Thanks mate. Got 2 more Bitcoin articles to release today/tomorrow
1) Your favorite influencers don't understand Bitcoin (how to understand it)
2) Does Bitcoin fail if it's used only as a Store-of-Value (and not MoE)
The first article includes all the information one needs to understand Bitcoin.
Then I'm mostly done with Bitcoin research for now, but I've already published all the required information.
And you are the noise
I think it's mostly a user base problem, not a technology or optionality problem.
The user base is just going to chase what it thinks are its short-term incentives regardless of how many options they have.
The only way out is educating the user base how a protocol-capped asset (at 21M) reacts when most self-custody their coins and demand rock-solid proof-of-reserves before investing in public companies.

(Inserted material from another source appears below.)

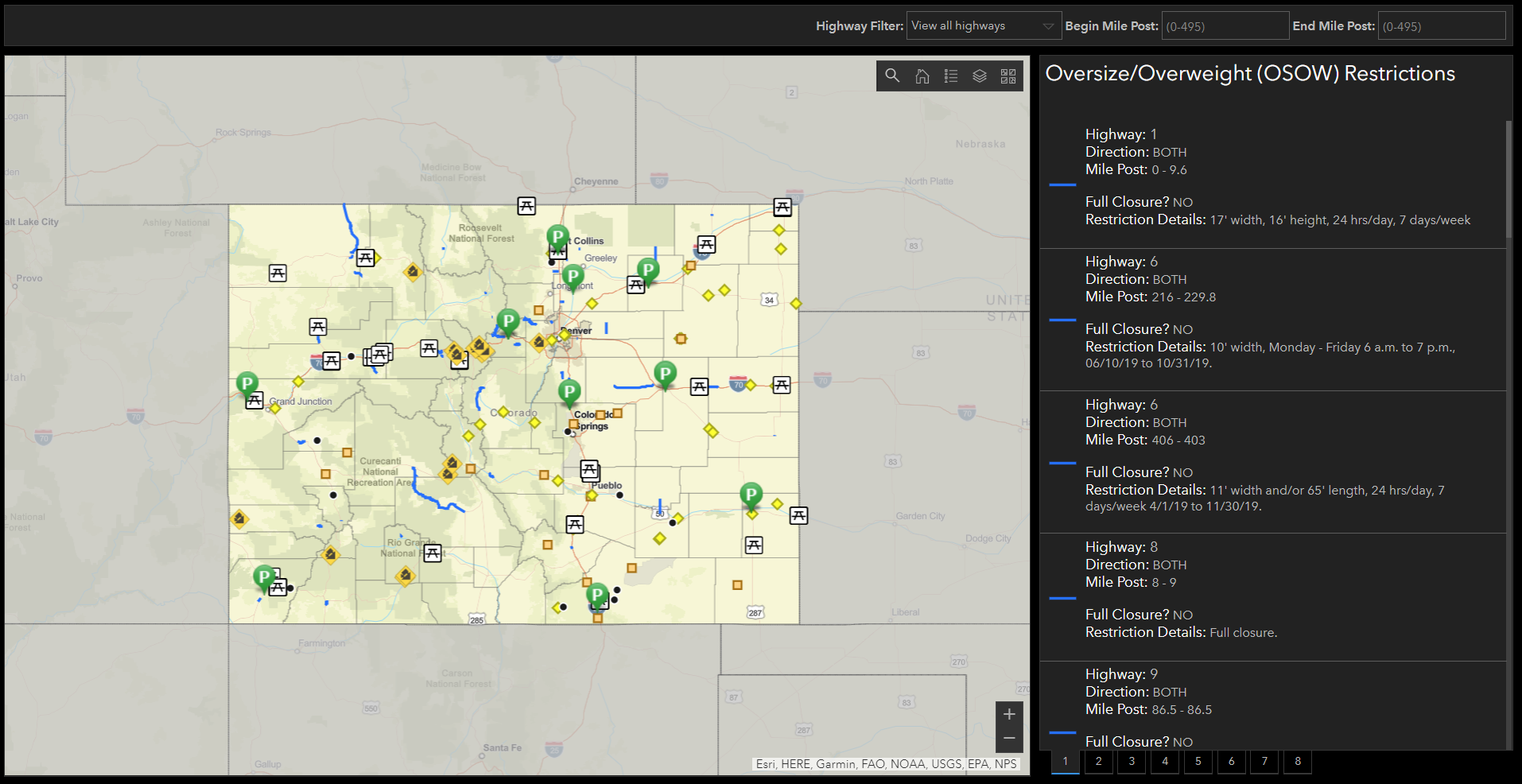
Task: Click the parking marker near Grand Junction
Action: 247,383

Until then, Bitcoiners are celebrating the State co-opting Bitcoin.
Thank you! 😉
But there is a limited capacity of UTXO ownership of Bitcoin.
50 years to distribute at least one UTXO to every human another 50 years to at least spend that UTXO once.
Bitcoin maximalism made us sacrifice UTXO ownership/self-custody for node running capabilities.
But then 1M blocks in 2010 or 2017 meant somehing different then in comparison to now. We could have easily 4M blocks with better decentralisation assumptions than in 2017. With the benefit of having x4 capacity for self-custody. Which would be actual competition to CEX that favoured 1M Bitcoin in 2017.
Now they fucked us all with their KYC demands and IOU BTC that are not auditable.
That's why I believe Bitcoin was in fact being attacked from both sides (by banks) from 2014-2017.
On one side small blockers permanently freezing the Bitcoin state (development lock) on the other hand side giga blockers that wanted to repurpose the monetary use to an everything data storage in a few data centres.
The voices in the middle got drained out. BCH split from BTC to preserve a chain state before SegWit bloat. Then it had to go through another split with giga blockers lead by fraud CW (BSV). Then another fork over introduction of PoS and a dev tax.
It still preserved a rather original Bitcoin state that still works but the market is not recognising it as an option anymore as two more things got into the spotlight.
Privacy and fungibility.
So by now most people looking for the monetary use case switched to Monero.
Monero also fixed long-term security with tail emisson.
Monero fixed mining decentralisation with ASIC resistance (1 CPU 1 vote) and P2P mining pools.
Monero fixed long-term growth with dynamic block sizes.
Monero is not compromising the monetary use case with data storage (ordinals).
It's all a matter of trade-offs.
I agree that there is a place for a privacy-oriented alternative and Monero seems to be the only option.
I'll have to spend a day to do at least some surface-level research because I know very little and I'm interested what I'd find.
I am on the side of ossification unless existential threat. W/e developers want to do, they can do on L2/3.
You let developers fuck around for long enough and they'll fuck every project up.
After every update ossification becomes less of an option just because developers have fucked the protocol so much.
this isn't wrong but
#Bitcoin made several design mistakes.
they didn't get Segwit right,
the hard cap is a mistake,
failing to encourage different implementations of the protocol,
not designing towards privacy,
if it ossifies under its current design, its fucked as freedom money.
so we have to pick our poison.
Everything depends on education about how public/private key encryption works.
Maximalism mentality is the opposite of freemarkets. It is about monopoly and control.
More than 2,000 years of gold says that's not quite true.
Sound money definitely does need to be hard, but apparently it does not need to be 100% fixed. Some small growth in the money supply over time is apparently acceptable.